Exercise aim: Restate all of the entries exactly, each line as it stands.

Material for this exercise:

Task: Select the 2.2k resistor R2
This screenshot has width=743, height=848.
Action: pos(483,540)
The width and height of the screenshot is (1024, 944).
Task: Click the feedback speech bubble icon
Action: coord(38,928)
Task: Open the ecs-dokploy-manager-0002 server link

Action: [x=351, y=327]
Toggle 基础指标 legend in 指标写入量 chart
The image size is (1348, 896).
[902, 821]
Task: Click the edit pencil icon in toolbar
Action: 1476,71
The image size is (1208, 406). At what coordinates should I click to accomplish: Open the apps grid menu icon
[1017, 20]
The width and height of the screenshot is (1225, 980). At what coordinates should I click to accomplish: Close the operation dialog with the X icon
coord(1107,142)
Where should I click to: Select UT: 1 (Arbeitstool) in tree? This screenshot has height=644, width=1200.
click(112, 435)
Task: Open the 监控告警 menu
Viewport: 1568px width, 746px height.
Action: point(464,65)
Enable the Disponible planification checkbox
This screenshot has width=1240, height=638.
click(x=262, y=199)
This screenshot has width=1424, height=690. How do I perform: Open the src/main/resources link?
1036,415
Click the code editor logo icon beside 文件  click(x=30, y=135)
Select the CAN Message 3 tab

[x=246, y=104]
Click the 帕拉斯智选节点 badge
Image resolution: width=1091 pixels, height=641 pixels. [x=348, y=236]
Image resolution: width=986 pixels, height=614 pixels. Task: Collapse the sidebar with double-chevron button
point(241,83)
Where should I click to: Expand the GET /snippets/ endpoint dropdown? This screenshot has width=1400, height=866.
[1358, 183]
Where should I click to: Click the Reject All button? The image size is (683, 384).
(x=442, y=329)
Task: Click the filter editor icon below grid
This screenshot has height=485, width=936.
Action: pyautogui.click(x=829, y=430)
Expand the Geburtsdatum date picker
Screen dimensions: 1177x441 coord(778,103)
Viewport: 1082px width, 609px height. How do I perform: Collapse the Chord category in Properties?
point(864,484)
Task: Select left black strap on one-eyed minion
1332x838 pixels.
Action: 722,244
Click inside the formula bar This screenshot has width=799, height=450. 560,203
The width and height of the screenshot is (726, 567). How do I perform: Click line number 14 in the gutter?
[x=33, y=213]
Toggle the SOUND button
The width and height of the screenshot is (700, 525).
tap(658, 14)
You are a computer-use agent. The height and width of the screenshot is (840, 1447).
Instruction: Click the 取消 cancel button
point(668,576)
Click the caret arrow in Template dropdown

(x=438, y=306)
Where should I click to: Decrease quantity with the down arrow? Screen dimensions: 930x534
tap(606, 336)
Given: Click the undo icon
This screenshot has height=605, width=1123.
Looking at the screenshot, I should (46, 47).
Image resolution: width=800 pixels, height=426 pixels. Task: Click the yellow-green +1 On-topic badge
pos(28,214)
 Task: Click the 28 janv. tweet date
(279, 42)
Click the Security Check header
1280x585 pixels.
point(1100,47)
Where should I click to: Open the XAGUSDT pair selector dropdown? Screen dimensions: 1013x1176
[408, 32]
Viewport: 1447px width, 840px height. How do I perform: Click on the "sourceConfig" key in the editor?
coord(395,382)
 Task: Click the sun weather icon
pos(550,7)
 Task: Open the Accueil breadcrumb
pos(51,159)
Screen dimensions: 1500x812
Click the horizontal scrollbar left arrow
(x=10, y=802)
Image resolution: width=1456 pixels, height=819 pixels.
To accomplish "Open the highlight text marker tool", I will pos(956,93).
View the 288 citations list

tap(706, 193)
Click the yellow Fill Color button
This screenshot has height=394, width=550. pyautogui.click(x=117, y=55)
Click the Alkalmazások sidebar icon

Exercise response:
Task: Select the 2.2k resistor R2
This screenshot has width=743, height=848.
Action: pos(483,540)
The width and height of the screenshot is (1024, 944).
Task: Click the feedback speech bubble icon
Action: coord(38,928)
Task: Open the ecs-dokploy-manager-0002 server link

Action: [x=351, y=327]
Toggle 基础指标 legend in 指标写入量 chart
The image size is (1348, 896).
[902, 821]
Task: Click the edit pencil icon in toolbar
Action: 1476,71
The image size is (1208, 406). At what coordinates should I click to accomplish: Open the apps grid menu icon
[1017, 20]
The width and height of the screenshot is (1225, 980). At what coordinates should I click to accomplish: Close the operation dialog with the X icon
coord(1107,142)
Where should I click to: Select UT: 1 (Arbeitstool) in tree? This screenshot has height=644, width=1200.
click(112, 435)
Task: Open the 监控告警 menu
Viewport: 1568px width, 746px height.
Action: point(464,65)
Enable the Disponible planification checkbox
This screenshot has width=1240, height=638.
click(x=262, y=199)
This screenshot has width=1424, height=690. How do I perform: Open the src/main/resources link?
1036,415
Click the code editor logo icon beside 文件  click(x=30, y=135)
Select the CAN Message 3 tab

[x=246, y=104]
Click the 帕拉斯智选节点 badge
Image resolution: width=1091 pixels, height=641 pixels. [x=348, y=236]
Image resolution: width=986 pixels, height=614 pixels. Task: Collapse the sidebar with double-chevron button
point(241,83)
Where should I click to: Expand the GET /snippets/ endpoint dropdown? This screenshot has width=1400, height=866.
[1358, 183]
Where should I click to: Click the Reject All button? The image size is (683, 384).
(x=442, y=329)
Task: Click the filter editor icon below grid
This screenshot has height=485, width=936.
Action: pyautogui.click(x=829, y=430)
Expand the Geburtsdatum date picker
Screen dimensions: 1177x441 coord(778,103)
Viewport: 1082px width, 609px height. How do I perform: Collapse the Chord category in Properties?
point(864,484)
Task: Select left black strap on one-eyed minion
1332x838 pixels.
Action: 722,244
Click inside the formula bar This screenshot has width=799, height=450. 560,203
The width and height of the screenshot is (726, 567). How do I perform: Click line number 14 in the gutter?
[x=33, y=213]
Toggle the SOUND button
The width and height of the screenshot is (700, 525).
tap(658, 14)
You are a computer-use agent. The height and width of the screenshot is (840, 1447).
Instruction: Click the 取消 cancel button
point(668,576)
Click the caret arrow in Template dropdown

(x=438, y=306)
Where should I click to: Decrease quantity with the down arrow? Screen dimensions: 930x534
tap(606, 336)
Given: Click the undo icon
This screenshot has height=605, width=1123.
Looking at the screenshot, I should (46, 47).
Image resolution: width=800 pixels, height=426 pixels. Task: Click the yellow-green +1 On-topic badge
pos(28,214)
 Task: Click the 28 janv. tweet date
(279, 42)
Click the Security Check header
1280x585 pixels.
point(1100,47)
Where should I click to: Open the XAGUSDT pair selector dropdown? Screen dimensions: 1013x1176
[408, 32]
Viewport: 1447px width, 840px height. How do I perform: Click on the "sourceConfig" key in the editor?
coord(395,382)
 Task: Click the sun weather icon
pos(550,7)
 Task: Open the Accueil breadcrumb
pos(51,159)
Screen dimensions: 1500x812
Click the horizontal scrollbar left arrow
(x=10, y=802)
Image resolution: width=1456 pixels, height=819 pixels.
To accomplish "Open the highlight text marker tool", I will pos(956,93).
View the 288 citations list

tap(706, 193)
Click the yellow Fill Color button
This screenshot has height=394, width=550. pyautogui.click(x=117, y=55)
Click the Alkalmazások sidebar icon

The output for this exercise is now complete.